CityBeat: From Docket Breakdown to State Champs


Council President Frank Bluntson (right) wasn't pleased that Charles Tillman (left) and Chokwe Lumumba (center) missed the work session Monday.

What is it Good For?
Some Jackson City Council members continue to miss work sessions. The Council holds the sessions the day before regular meetings to work out details and prepare for the agenda of the following day's meeting.

Chokwe Lumumba of Ward 2, LaRita Cooper-Stokes of Ward 3 and Charles Tillman of Ward 5 were absent from Monday's 10 a.m. work session, a fact that didn't slip by Council President Frank Bluntson of Ward 4 when he commented on Quentin Whitwell of Ward 1 being late for the meeting.

"You see, we couldn't start this morning until about 10:15, 10:20 because we were waiting on you," Bluntson said to Whitwell.

"And Mrs. LaRita, and Mr. Charles and Mr. Chokwe?" Whitwell jabbed back.

"We still don't see them," Bluntson said.

The effects of missing the session were evident at times during Tuesday's regular Council meeting, as Cooper-Stokes and Lumumba were clearly not on the same page as the Council members who attended the work session on the issue of taxi fare increases.

Adding to a proposal to raise taxicab fares by $1 per mile, Whitwell authored an amendment that would require all licensed cab drivers to complete hospitality training from the Jackson Convention and Visitors Bureau. Whitwell wrote the amendment after a discussion at Monday's work session in an attempt to deter drivers from speaking negatively about Jackson to riders. Whitwell read his handwritten amendment to the Council Tuesday.

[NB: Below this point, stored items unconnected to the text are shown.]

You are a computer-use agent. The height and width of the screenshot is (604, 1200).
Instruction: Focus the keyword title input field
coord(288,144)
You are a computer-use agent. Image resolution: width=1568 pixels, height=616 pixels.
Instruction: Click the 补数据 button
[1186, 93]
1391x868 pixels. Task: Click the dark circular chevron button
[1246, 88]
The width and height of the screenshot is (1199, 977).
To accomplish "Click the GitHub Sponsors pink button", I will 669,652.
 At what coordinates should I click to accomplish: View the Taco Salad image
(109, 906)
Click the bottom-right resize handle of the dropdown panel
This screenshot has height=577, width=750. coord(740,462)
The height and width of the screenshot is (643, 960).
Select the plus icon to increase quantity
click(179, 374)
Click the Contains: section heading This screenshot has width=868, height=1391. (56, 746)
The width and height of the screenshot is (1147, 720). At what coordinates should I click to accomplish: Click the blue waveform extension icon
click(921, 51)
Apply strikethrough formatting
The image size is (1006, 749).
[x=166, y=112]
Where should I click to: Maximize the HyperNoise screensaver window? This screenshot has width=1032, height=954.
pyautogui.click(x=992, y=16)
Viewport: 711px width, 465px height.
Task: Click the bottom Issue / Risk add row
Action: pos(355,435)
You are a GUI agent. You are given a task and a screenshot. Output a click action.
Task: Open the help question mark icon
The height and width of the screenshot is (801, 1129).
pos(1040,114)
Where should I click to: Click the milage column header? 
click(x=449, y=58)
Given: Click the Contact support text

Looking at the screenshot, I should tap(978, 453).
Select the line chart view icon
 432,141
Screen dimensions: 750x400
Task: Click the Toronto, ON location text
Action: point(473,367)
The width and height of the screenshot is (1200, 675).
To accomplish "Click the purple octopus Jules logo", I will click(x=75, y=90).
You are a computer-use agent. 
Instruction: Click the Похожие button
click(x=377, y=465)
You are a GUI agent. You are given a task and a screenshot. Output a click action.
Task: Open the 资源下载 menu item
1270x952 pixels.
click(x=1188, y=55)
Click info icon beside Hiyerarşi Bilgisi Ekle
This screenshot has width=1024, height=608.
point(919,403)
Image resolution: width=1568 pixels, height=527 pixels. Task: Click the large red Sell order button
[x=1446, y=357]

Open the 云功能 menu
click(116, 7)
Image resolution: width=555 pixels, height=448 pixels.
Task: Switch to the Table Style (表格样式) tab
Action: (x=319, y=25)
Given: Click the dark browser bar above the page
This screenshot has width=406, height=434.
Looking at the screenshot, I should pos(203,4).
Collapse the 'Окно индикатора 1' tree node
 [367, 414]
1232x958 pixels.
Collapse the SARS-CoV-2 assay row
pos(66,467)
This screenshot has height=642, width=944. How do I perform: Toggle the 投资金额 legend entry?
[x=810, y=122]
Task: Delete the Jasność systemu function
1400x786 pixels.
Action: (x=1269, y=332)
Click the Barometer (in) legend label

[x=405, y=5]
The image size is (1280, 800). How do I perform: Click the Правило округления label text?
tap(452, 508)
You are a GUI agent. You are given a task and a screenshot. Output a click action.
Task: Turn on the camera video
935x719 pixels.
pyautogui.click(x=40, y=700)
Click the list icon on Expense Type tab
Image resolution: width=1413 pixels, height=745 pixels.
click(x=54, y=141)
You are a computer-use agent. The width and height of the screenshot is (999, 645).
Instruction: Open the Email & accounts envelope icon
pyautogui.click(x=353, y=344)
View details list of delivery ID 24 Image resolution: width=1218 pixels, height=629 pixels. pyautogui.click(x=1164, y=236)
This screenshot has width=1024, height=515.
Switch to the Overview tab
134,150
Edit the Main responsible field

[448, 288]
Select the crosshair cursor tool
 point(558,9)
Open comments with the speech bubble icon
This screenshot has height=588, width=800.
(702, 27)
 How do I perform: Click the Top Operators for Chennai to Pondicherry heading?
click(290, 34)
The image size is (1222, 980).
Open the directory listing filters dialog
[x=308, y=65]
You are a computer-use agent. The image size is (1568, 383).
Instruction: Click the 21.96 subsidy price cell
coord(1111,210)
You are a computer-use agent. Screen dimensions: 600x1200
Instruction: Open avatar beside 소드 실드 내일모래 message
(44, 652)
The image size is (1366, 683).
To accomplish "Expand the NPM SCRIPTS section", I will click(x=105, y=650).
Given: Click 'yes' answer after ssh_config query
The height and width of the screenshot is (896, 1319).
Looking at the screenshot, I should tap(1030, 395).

Cooper-Stokes and Lumumba were out of the loop because they missed the previous day's discussion. Lumumba urged the Council to approve the higher taxi fare rates and to revisit the proposed amendments in 30 days, after the Council has had more time to research the proposals.

"I'd also like to add that I'm just not comfortable voting for something that's scribbled on a piece of paper and being read out at the meeting, and it's my first time hearing of it," Cooper-Stokes said.

"I'd like to say that neither one of my colleagues here speaking about this were at work session yesterday," Whitwell said in response.

The amendment passed by a 5-2 vote, with Cooper-Stokes and Lumumba voting against it. After the inclusion of the amendment and the rejection of two others, which took about 30 minutes of rehashing Monday's discussion for those who were absent, the proposal to raise taxi rates was approved by a 7-0 vote.

Docket Denials
The Council removed the largest bill on its claims docket, a biannual payment of $649,283 to the Hinds County Board of Supervisors for the Henley-Young Juvenile Justice Center. "I recall that there was a number of years that we would pay into this," Ward 7 Councilwoman Margaret Barrett-Simon said. "I thought that the time has expired. And we're still paying it."

Mayor Harvey Johnson Jr. Said the agreement between Hinds County Board of Supervisors and City Council for the biannual payment ran through 2011. "The agreement says that both parties have to agree to terminate it. That's what we ran across," Johnson said. "I don't know why it was written like that. It doesn't sound right; it doesn't look right, but I believe that's what it is."

The Council then voted 6-1 to remove the payment from the docket until further review. Cooper-Stokes, who is married to Hinds County Supervisor Kenneth Stokes, was the only opposing vote.

The Council also voted, at the request of the mayor, to remove all bills pertaining to weeds and grass work from this week's claims docket. Johnson said there were ongoing investigations into whether some of the work was done properly and satisfactorily. The Council decided it would be best to remove all claims all until the city's legal department has a chance to review the work and sign off on it.

Champions Honored
The Council also passed resolutions Tuesday congratulating the MHSAA 6A State Champion boys basketball team from Jim Hill High School and the 5A State Champion team from Callaway High School.

The championship was Jim Hill's first since a pre-integration Magnolia Championship in 1963. Led by Fred Thomas, a Mississippi State-signee and the school's first-ever Metro Player of the Year, the Tigers defeated Tupelo High School 76-74 in overtime of the 6A title game March 3.

Murray State-signee Terron Gilmore and Malik Newman, the nation's No.1-ranked freshman, led the Callaway Chargers to a 55-44 win over Wayne County in the 5A state title game and the school's third state championship in four years.